The evidence for synthetic phonics is good. Knowing letter sounds seems to help most children to feel more confident about reading, and to make good reading progress (not really surprising).

But whether the Government should be laying down the law on this is a different matter. Teachers are professionals, and should be respected as such. By all means give them all the current evidence on phonics. Recommend strongly that it is put at the heart of learning to read. Hand out advice on how this might be done, and what resources could be used to do it.

But, in education, you will always be asking for trouble if you decree that there is one way, and one way only, to go about teaching something. Teaching is an art, not a science. Different teachers go about things in different ways, and every child is an individual.

Also, phonics is not a magic wand and inflated claims about it will inevitably rebound later.
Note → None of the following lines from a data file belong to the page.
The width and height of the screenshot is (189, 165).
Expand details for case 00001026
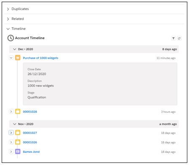[11, 142]
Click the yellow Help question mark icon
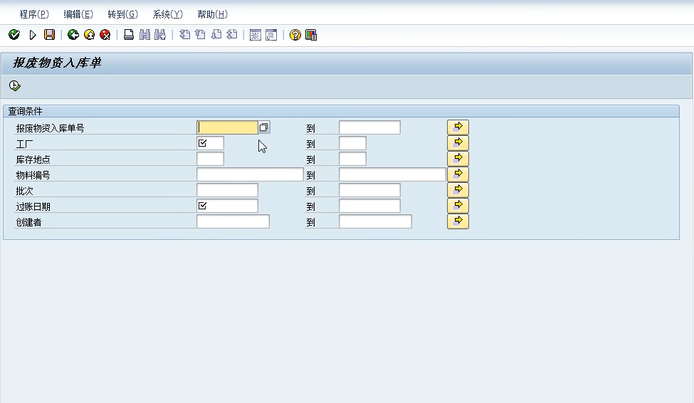This screenshot has height=403, width=694. click(295, 35)
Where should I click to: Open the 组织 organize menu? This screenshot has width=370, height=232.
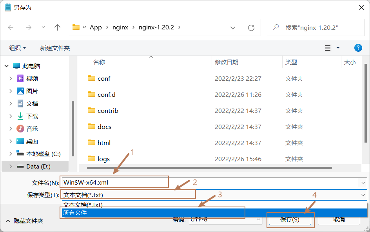click(18, 48)
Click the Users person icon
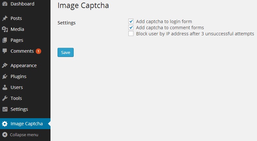257x141 pixels. pos(5,87)
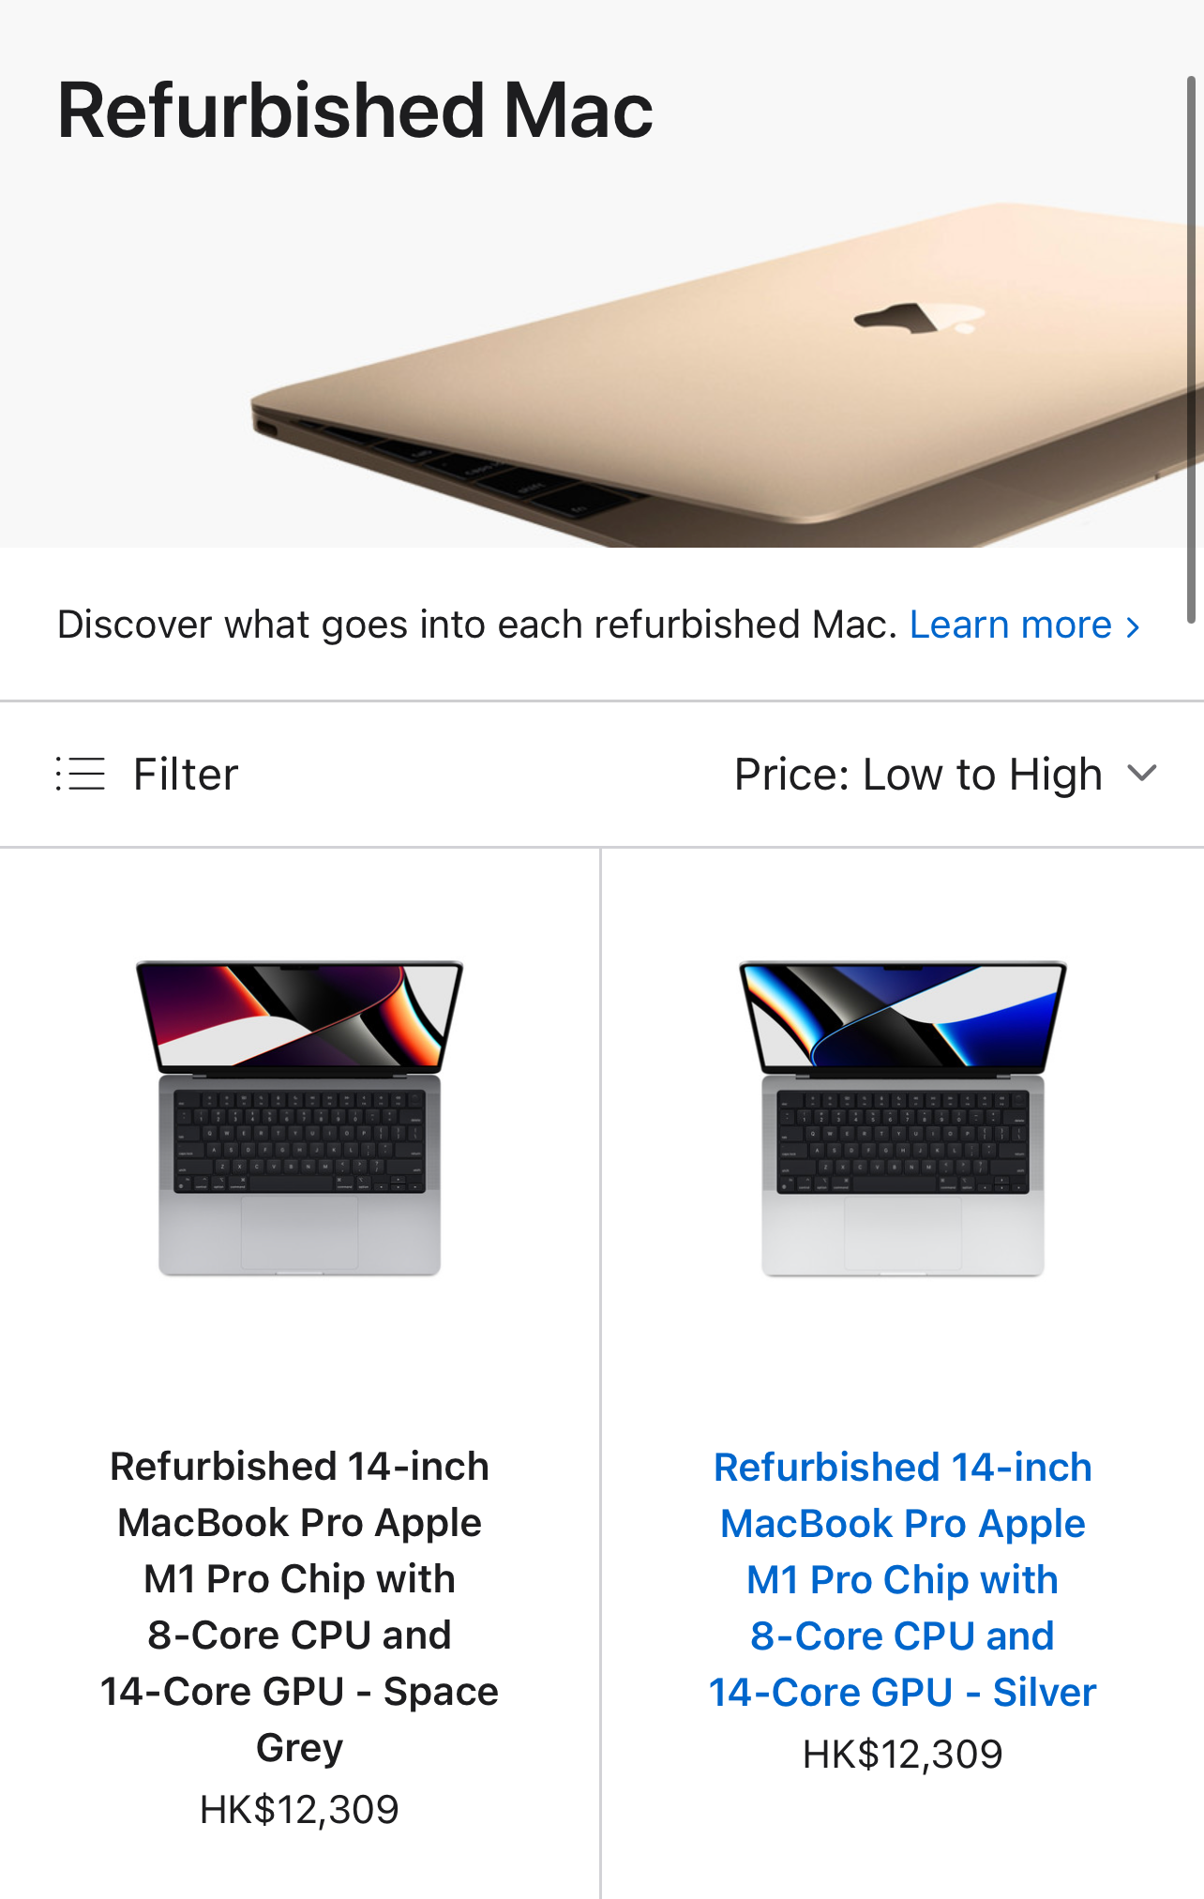Image resolution: width=1204 pixels, height=1899 pixels.
Task: Click the Space Grey laptop's red wallpaper screen
Action: click(x=300, y=1016)
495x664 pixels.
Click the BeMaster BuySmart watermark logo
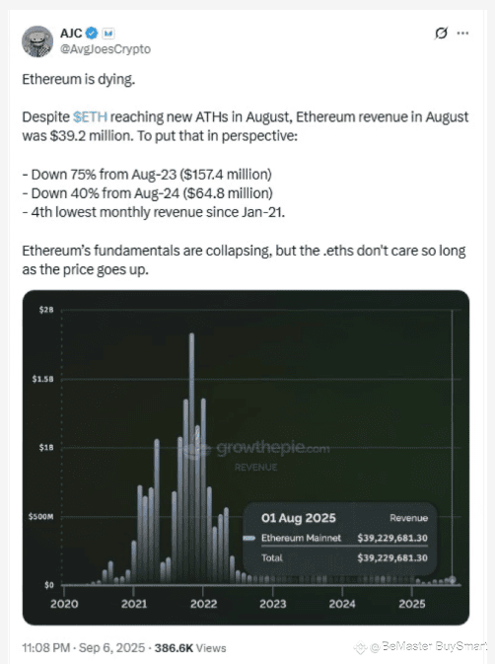pyautogui.click(x=421, y=646)
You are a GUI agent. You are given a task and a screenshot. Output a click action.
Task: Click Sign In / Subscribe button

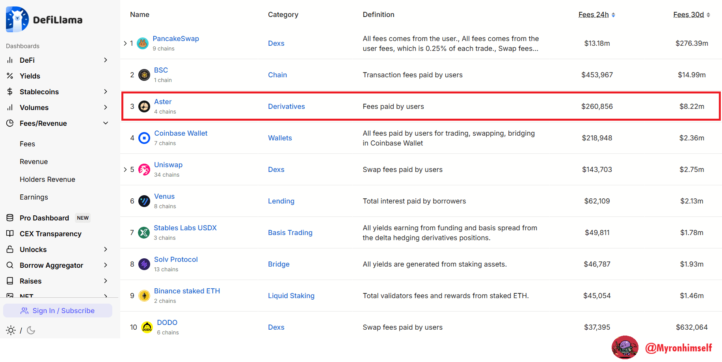pyautogui.click(x=58, y=311)
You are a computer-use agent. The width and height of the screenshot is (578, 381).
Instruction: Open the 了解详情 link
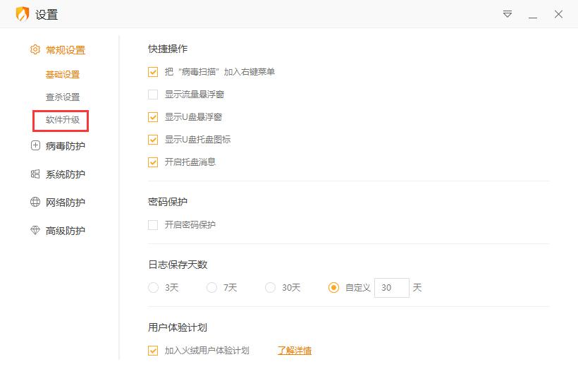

It can be taught badly, just like anything else. Meanwhile, if a terrific teacher is getting great results using a mixture of reading methods, why should he or she be put in the phonics-only straightjacket?

Teachers are sick to death of being told how to do the job they've trained for. They hate tests and targets. They are utterly fed up with Big Government directing their every move. In their classrooms, they know that children perform best when they are trusted and respected. The Government should accord our teachers the same courtesy.

Readers' advice

Someone should tell the Government that most primary teachers are doing this already.
Helen Johnston, Bournemouth

As a relatively new teacher and as someone who struggled to read initially as a child - I memorised - I firmly believe that a range of different strategies are not only useful, but essential, for children to take on board and then apply when learning to read.

A strategy that works for one child may be lost on another; and both are useful for a third.
Henricus Peters, Bucks

Over the past 60 years education in the UK has been in the grip of a constructivist mania. Teachers no longer teach, they facilitate; children no longer learn, they discover. As someone who has taught in secondary schools for more than 30 years, I have seen the damage caused by this theoretical pie-in-the-sky type of thinking.

This means that, in practice, when it comes to learning to read, children have been left to "discover" the complexity of the alphabetic code for themselves. If you have to pick up the pieces you know it for the rubbish that it is. Since I started using a synthetic phonics methodology to help year eight pupils, results have been outstanding. Christopher had a reading age of seven when he came to us; by the end of the year he was reading up to his chronological age. His favourite author now is Stephen King.

He is only one of many examples I could quote.
Jim Curran, County Down

Next week's quandary

We keep hearing about the lack of qualified maths and science teachers. Are there any teaching materials that could be used by pupils to teach themselves at their own pace? The sort of things I have in mind are the Open University courses but at school level. This would give all students access to the best teaching.

Send your letters or quandaries to Hilary Wilce to arrive no later than next Monday, 10 April, at 'The Independent', Education Desk, Independent House, 191 Marsh Wall, London E14 9RS; or fax: 020-7005 2143; or e-mail: h.wilce@btinternet.com Please include your postal address.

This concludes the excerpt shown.